Dance students barely had enough headroom to leap in the old space, but now they have a multistory studio.

Despite its crumbling, overcrowded facilities, Booker T had built an impressive educational program and had become a prototype for arts magnets nationwide. Dallas is home to two of the top magnet schools in the nation (TAG and Science and Engineering), but Booker T held its own, producing 18 Presidential Scholars and turning out performers such as singers Norah Jones, Erykah Badu, and Edie Brickell, jazz pianist Frank LoCrasto, and Lost actress Elizabeth Mitchell.


“An artist is going to thrive no matter what. But it was very unfair to the students,” says Modaberri-Cornell, whose grandparents, parents, and three children also attended Booker T. “If we were producing that type of talent before, in a space like that—it’s endless now what they can accomplish.”


Burt Tansky, CEO of the Neiman Marcus Group, had no connection to Booker T and didn’t know much about the school before Flores made his pitch. His family gave upward of $250,000, and Tansky chaired the corporate fundraising committee. “All schools are terribly important to every community, but a school of this quality and this magnitude helps the city to become world-class,” he says. “It adds to the city’s strength. It’s as valuable to the city as any of the arts institutions. And they desperately needed the money.”

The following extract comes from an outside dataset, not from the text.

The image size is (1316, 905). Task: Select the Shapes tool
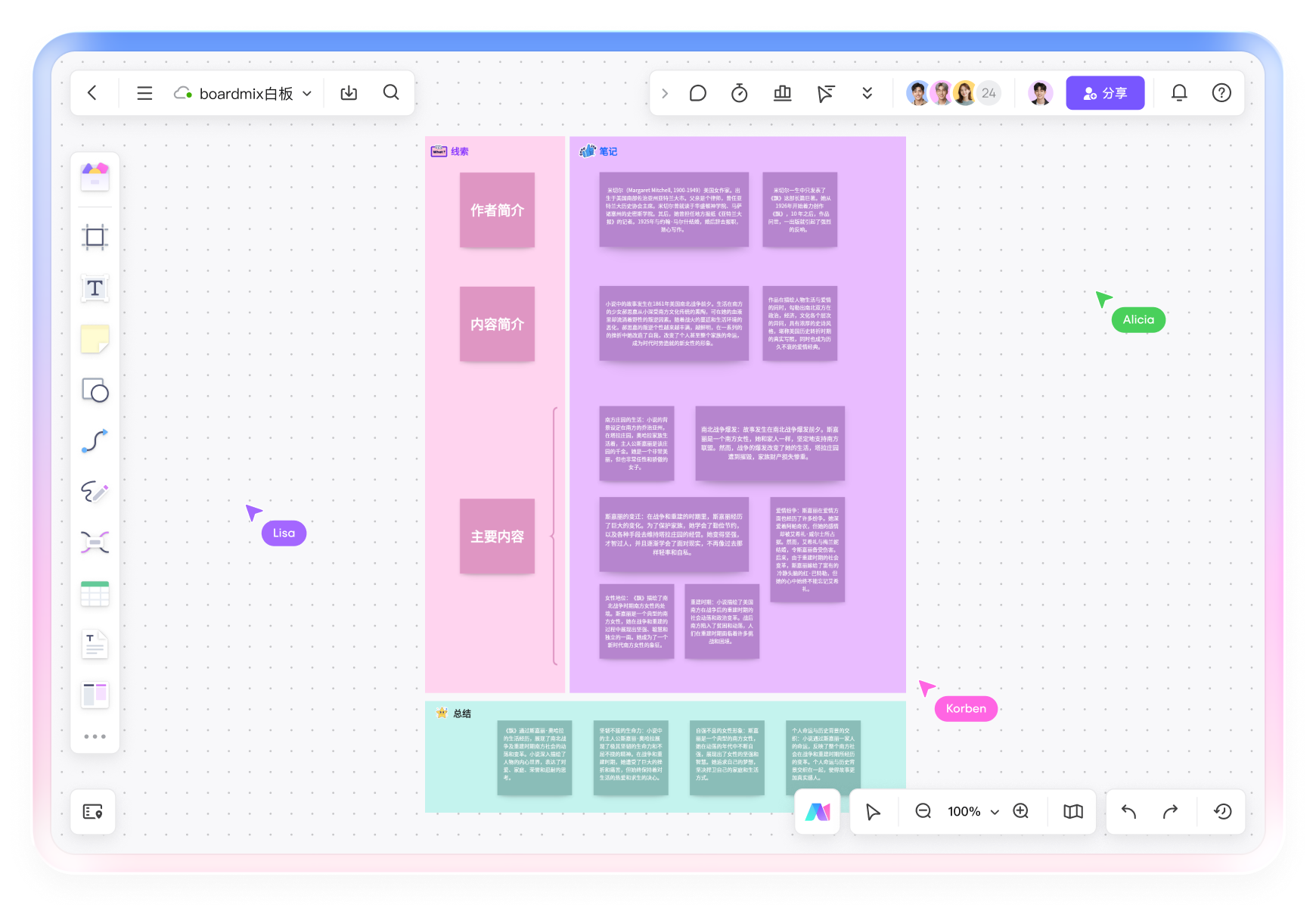click(95, 390)
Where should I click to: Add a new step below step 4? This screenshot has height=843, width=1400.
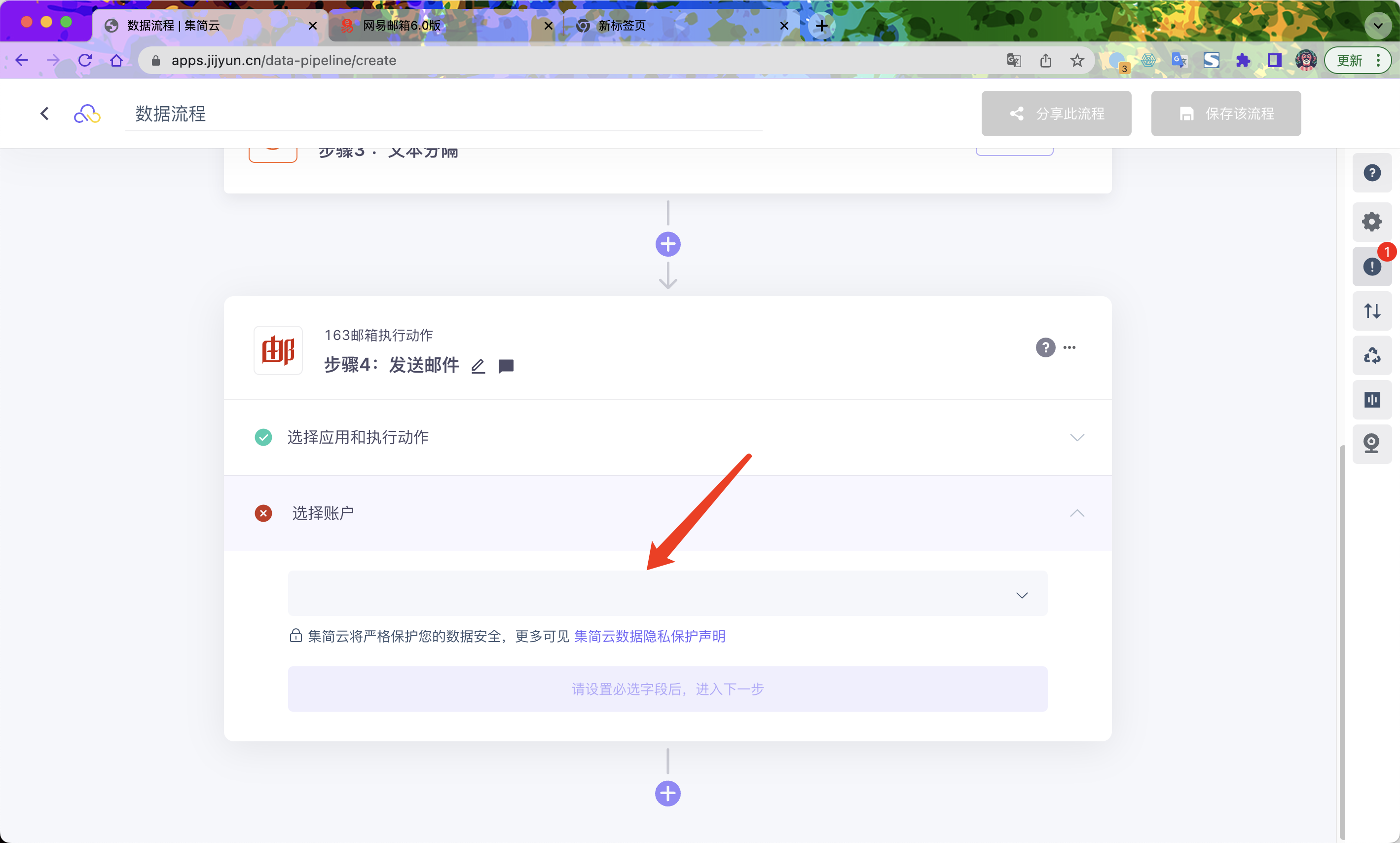(667, 794)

Flores and his battalion of fundraisers eventually secured donations from more than 1,000 individuals, foundations, and corporations. The largest private contribution came from philanthropist Nancy Hamon, who gave $10 million. In all, $33.3 million in private funds was raised, $1.3 million more than the goal. In 2006, to accommodate construction, Booker T’s students were sent to temporary classrooms; in April of this year they returned. Dance student Harry Feril, who had literally scraped his head on the low ceiling of the temporary school, took one look at the multistory dance studio and leapt from one side of the room to the other. The new wing added 170,000 square feet of studio and performance space ensconced in a contemporary plum brick with iron flashing that echoes the adjoining historic brick building. Inside, the open industrial design with exposed ductwork, concrete floors, and soaring ceilings evokes Andy Warhol’s Factory (minus the bacchanalia and drag weddings). 

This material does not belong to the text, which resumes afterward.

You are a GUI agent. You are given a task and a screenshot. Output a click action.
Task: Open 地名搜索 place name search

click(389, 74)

Molly Welch, part of the last class that will have spent time at both the old and new schools, says, “I feel like I’m in the art, I’m part of it.”

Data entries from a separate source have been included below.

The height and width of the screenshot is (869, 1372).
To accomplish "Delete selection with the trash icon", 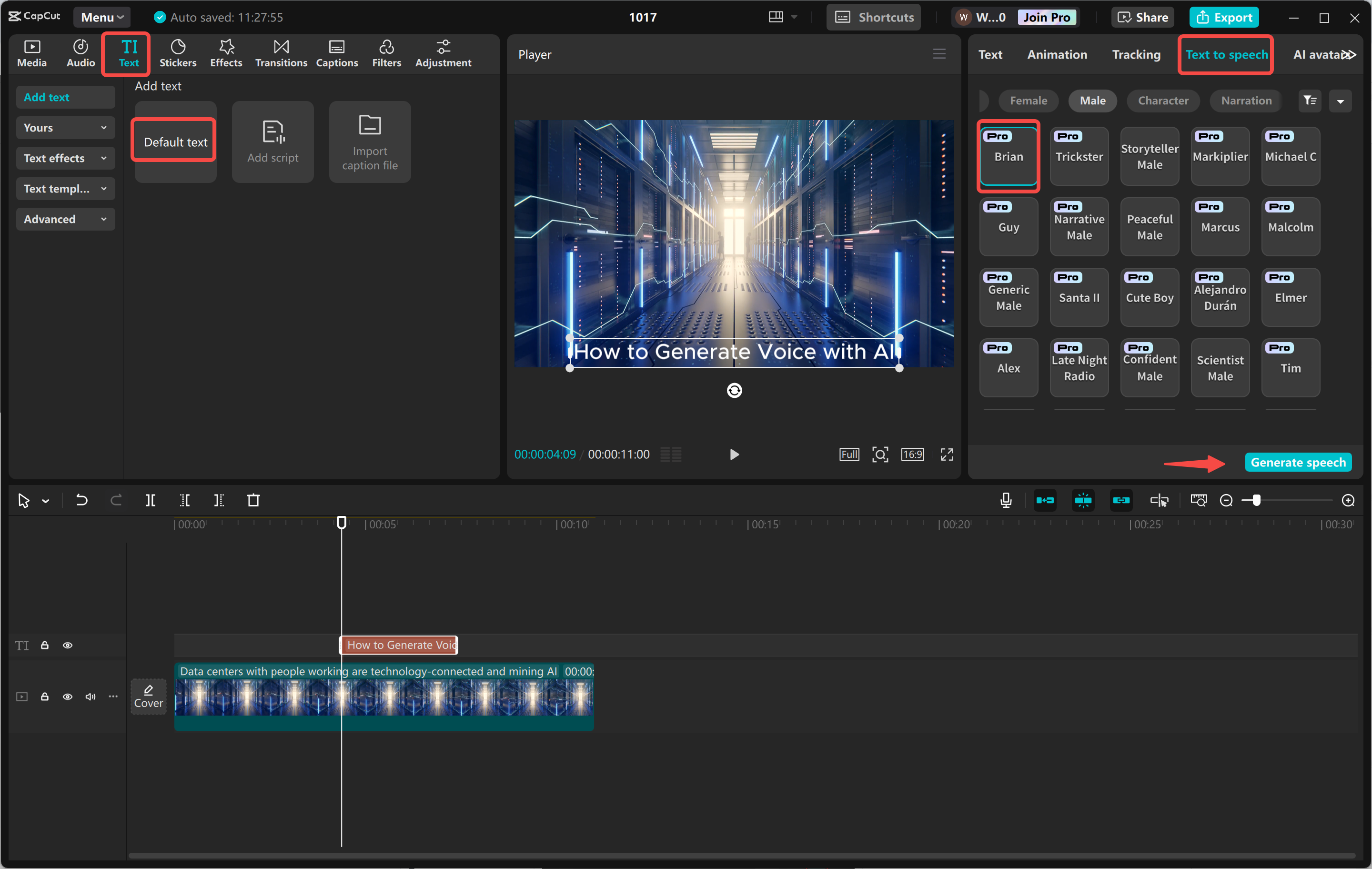I will point(253,500).
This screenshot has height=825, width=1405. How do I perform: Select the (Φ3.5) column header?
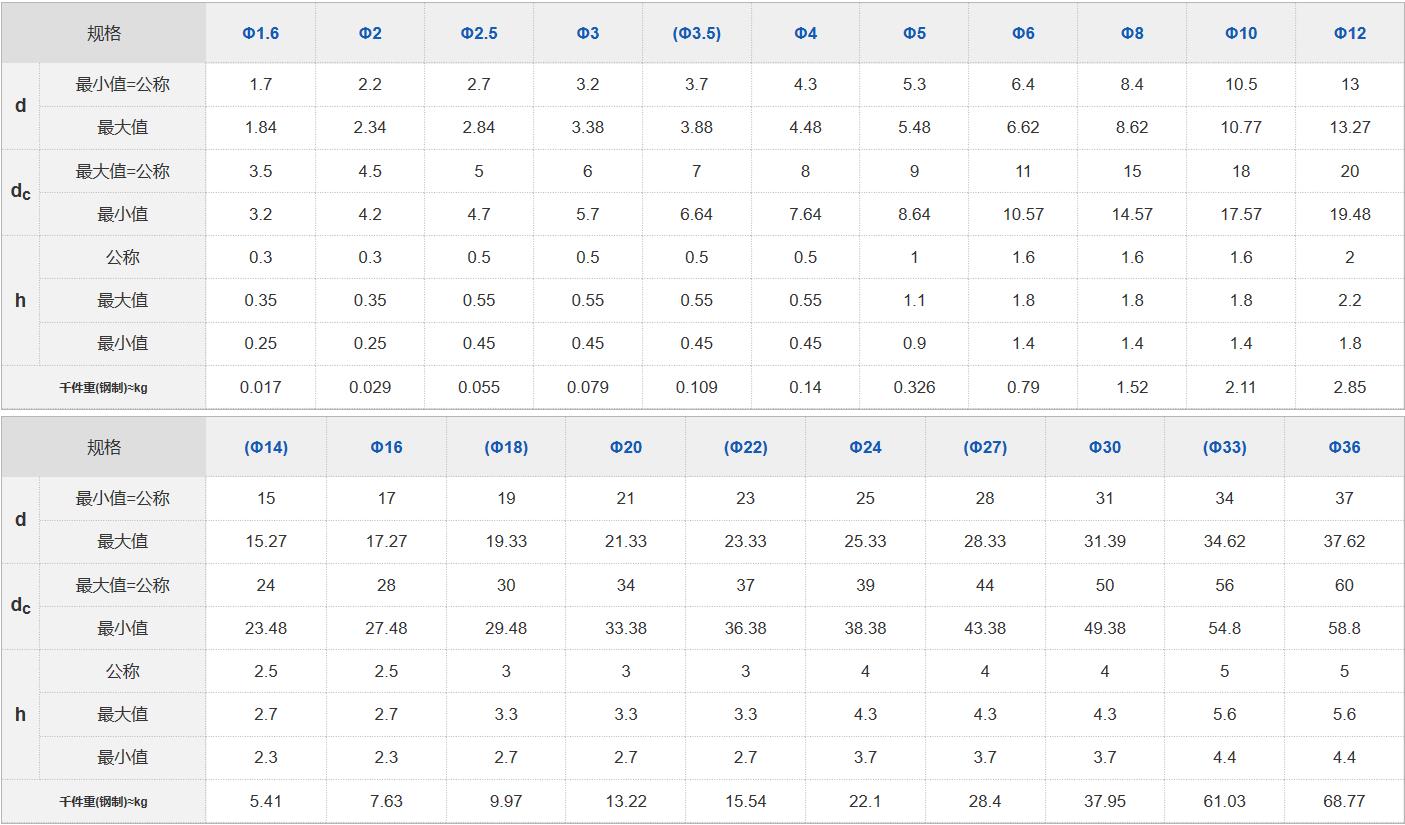[697, 33]
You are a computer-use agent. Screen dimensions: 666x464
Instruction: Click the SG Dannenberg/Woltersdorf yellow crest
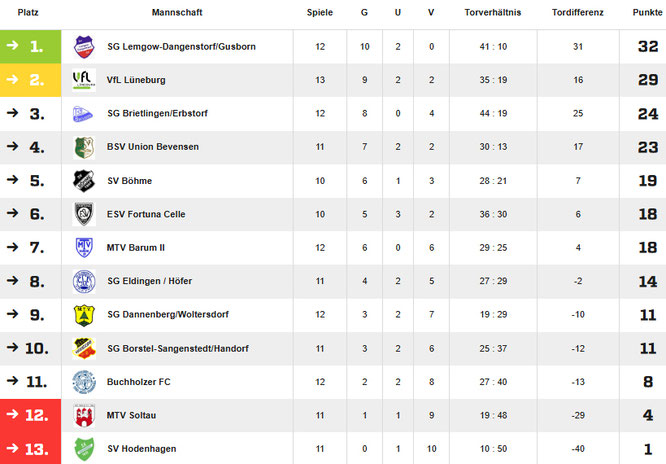pos(83,315)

“It’s incredible,” says Molly Welch, a senior and student ambassador for the school. She is part of the last class that spent time in both the old and new Booker T. Settling onto a bench in the courtyard after school one recent afternoon, she gives the new facility rave reviews, extolling the professional feel of the new Montgomery Theatre, where students are preparing the stage for what will be the inaugural performance, a work adapted from Moliere called Scapino. She’s in awe over the transparent internal design of the building, where one is surrounded by the hum and motion of young artists at work the moment you walk through the front doors. “I feel like I’m in the art, I’m part of it,” she says, looking skyward and pulling her knees toward her heart. “It’s so nice to be back home. We are so lucky.”